Other acquisition issues mentioned in the survey include the following:
- agency programs are not on the same timeline as central services and IT offices;
- the current acquisition system limits access to innovative organizations, especially small businesses;
- contracting officers and acquisition teams are not well trained for IT acquisition; and
- contracting officers are over-cautious, focusing on how to avoid repeating problems versus applying lessons learned to new situations.
Another issue troubling federal IT staff was the increasing use of the "lowest priced, technically acceptable" (LPTA) acquisition practice. As used for IT procurement, the practice frequently yields less than "best value" for the taxpayer, the TechAmerica survey revealed.
For example, instead of considering the life cycle costs of items including acquisition, installation, operation, maintenance, upgrade and finally disposal, many acquisitions are driven only by which bid includes the lowest price. Often, other important considerations are left out of the equation.
At the Senate hearing, TechAmerica proposed that the LPTA practice be re-examined in terms of its true value, and that more effective and efficient practices be developed to address the new funding demands that IT products and services often impose.
Results of the MeriTalk survey, which was sponsored by Google, were similar to the TechAmerica findings in that federal IT professionals indicated they are open to innovation. For example, 67 percent of respondents to the MeriTalk survey said they would like the technology they use at work to keep pace with the technology they use in their personal lives, including tablets and other mobile devices.
"Having experienced the value of a wide range of mobile devices and cloud-based apps and storage at home, they are looking for the best way to bring these technology tools to the workplace," said Dan Israel of Google Enterprise Federal.
Ninety-seven percent of federal employees shop online and 93 percent go online for banking, while 81 percent use Web-based email, according to the MeriTalk survey. Seventy-eight percent use social media, and 68 percent use smartphone apps.
Age is not the primary variable for technology adoption. For example, more federal IT workers in the 56- to 66-year-old age group use video conferencing or chat than do their peers. While younger federal workers are more likely to have used tools such as video conferencing and Web-based email longer, older employees still have adoption rates greater than 75 percent for these same technologies.
Delays in the adoption of innovative IT at the federal level should not be attributed to opposition by federal workers, according to O'Keeffe. Instead attention should be focused on the institutional barriers to adoption. In addition, respondents to the MeriTalk-Google survey said that the top barrier to adoption of new technology at work was training.

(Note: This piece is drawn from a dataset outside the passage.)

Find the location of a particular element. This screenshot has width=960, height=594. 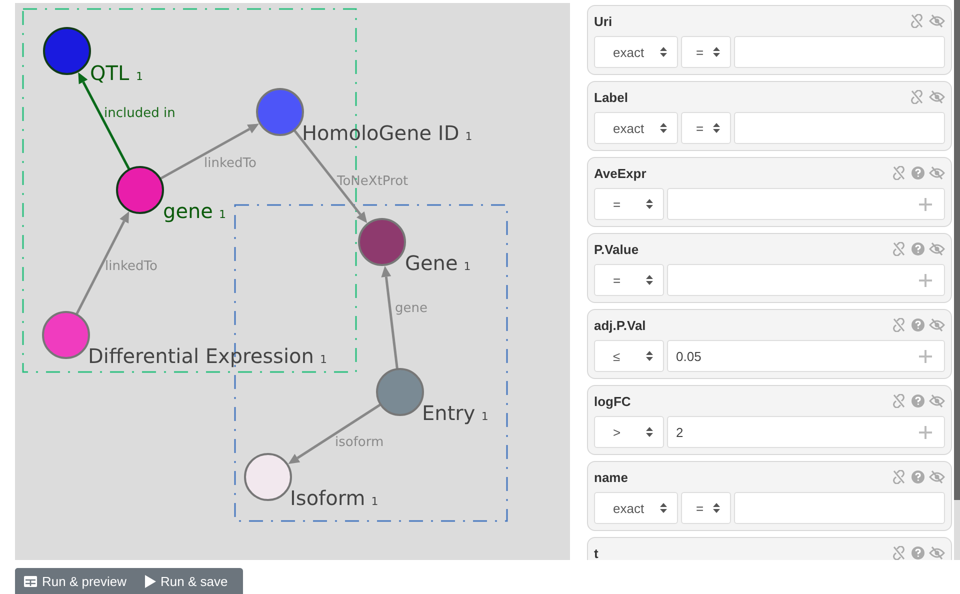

"Federal workers get a bad rap. Vendors should walk away knowing that federal employees aren't averse to new technology. They are just averse to new technology that isn't better than old technology, and to new technology that they haven't been trained on how to use," O'Keeffe said.
Vendors Must Be Patient
As the reforms gradually take hold, vendors should not get discouraged, DelPrete noted.

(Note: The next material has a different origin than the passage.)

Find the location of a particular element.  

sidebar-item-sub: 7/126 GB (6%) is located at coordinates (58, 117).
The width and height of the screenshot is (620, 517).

"Vendors need to keep doing what they have been doing and to be patient, make sure they respond to requests for information, and take every opportunity to dialog with federal customers and communicate what they can offer," he said.

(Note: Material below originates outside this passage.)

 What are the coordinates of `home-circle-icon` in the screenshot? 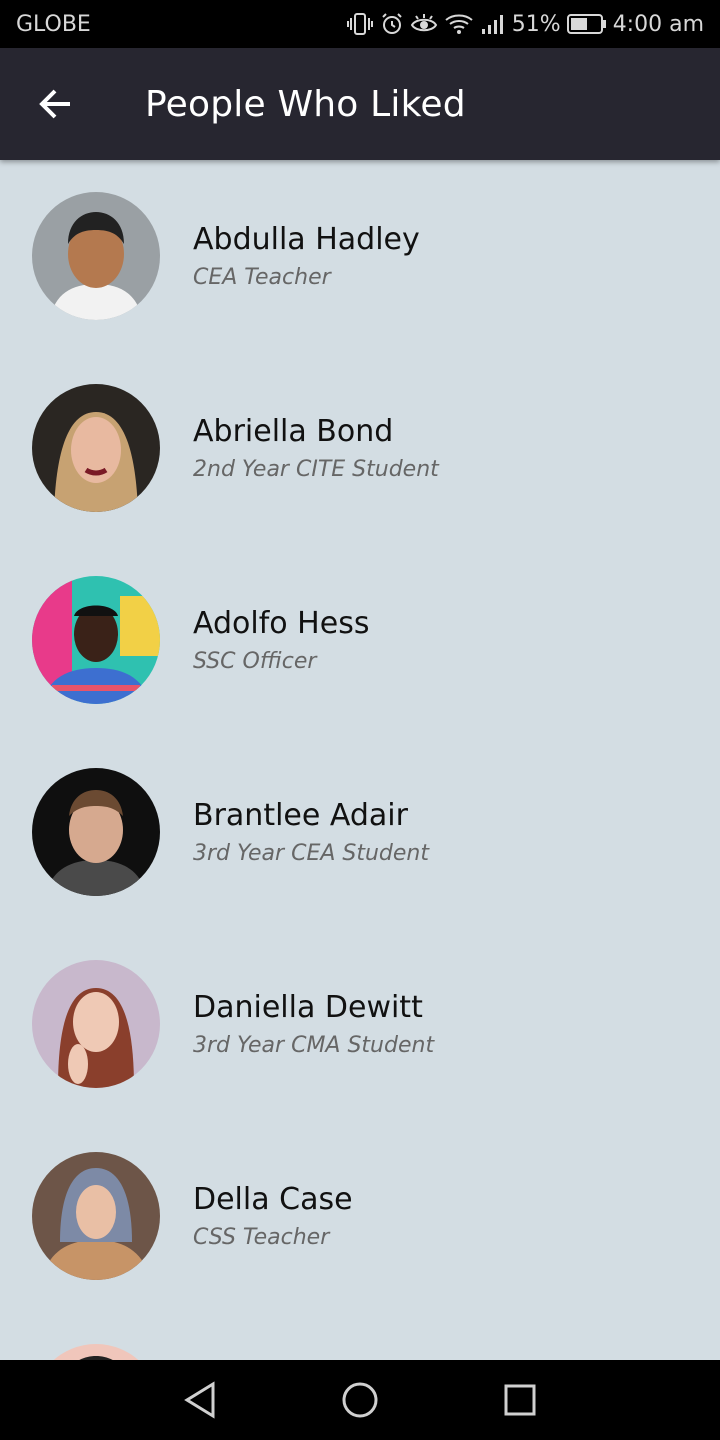 It's located at (360, 1400).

Security issues continue to be a significant factor in the pace of adoption of innovative IT. Security was one of the top three factors listed as a barrier to innovation in the MeriTalk survey.
On a positive note, the increase in security threats has led to some policy changes and innovation driven by a renewed sense of partnership between operations and cybersecurity offices and among government agencies, noted the TechAmerica survey. On the downside, cybersecurity threats are an inhibitor for IT centralization and mobility.
"Those barriers will come down only with greater trust among agencies," DelPrete said, "resulting from a consistent, high-quality, government-wide security framework."